— start of Document —

MECC 2021 University of Massachusetts Dartmouth St. Bonaventure University

From Open Energy Information

U.S. Department of Energy Marine Energy Collegiate Competition (MECC)

Team Name: Green Lobstah

MECC Badge

University of Massachusetts Dartmouth, Dartmouth, Massachusetts

St. Bonaventure University, Allegany, New York

Team deliverables

Why this competition?

Members of the Green Lobstah team share a passion for renewable energy. They view the U.S. Department of Energy Marine Energy Collegiate Competition (MECC) as a chance to contribute to a sustainable future and the blue economy, reinventing the way the world thinks about energy while building professional experience. Team members also mention direct exposure to the renewable energy industry as a benefit of participating in MECC. The opportunity to bridge fields of study through work on multifunctional teams appeals to a number of the students.

Project description, including application in the blue economy

The Green Lobstah team will design and test an offshore wind platform prototype for a three-bladed vertical axis turbine, with a focus on platform stability. Flow-induced vibration from the platform’s surrounding conditions will be studied by simulating a range of wind speeds and currents. Though the wind turbine will be considered in the team’s stability analysis, the focus of the project will be on a multifunctional platform design. Consistent communication with industry experts, customers, and stakeholders will help identify design priorities and potential application areas in the blue economy beyond offshore wind. The team plans to market the design for use in the aquaculture industry, based on feedback and market insight from regulators, potential customers, and other experts in the field. Throughout the process, the team’s emphasis will be on developing a product and plan designed to provide opportunities for growth in the blue economy.

— end of Document —
— start of Entries provided —

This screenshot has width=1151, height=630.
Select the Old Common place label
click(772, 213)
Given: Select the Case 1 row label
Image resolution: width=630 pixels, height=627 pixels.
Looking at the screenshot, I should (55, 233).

— end of Entries provided —

The problem - According to the competition team page, what type of turbine is the Green Lobstah platform prototype designed for? The records were taken from a separate source.

Exercise response - A three-bladed vertical axis turbine.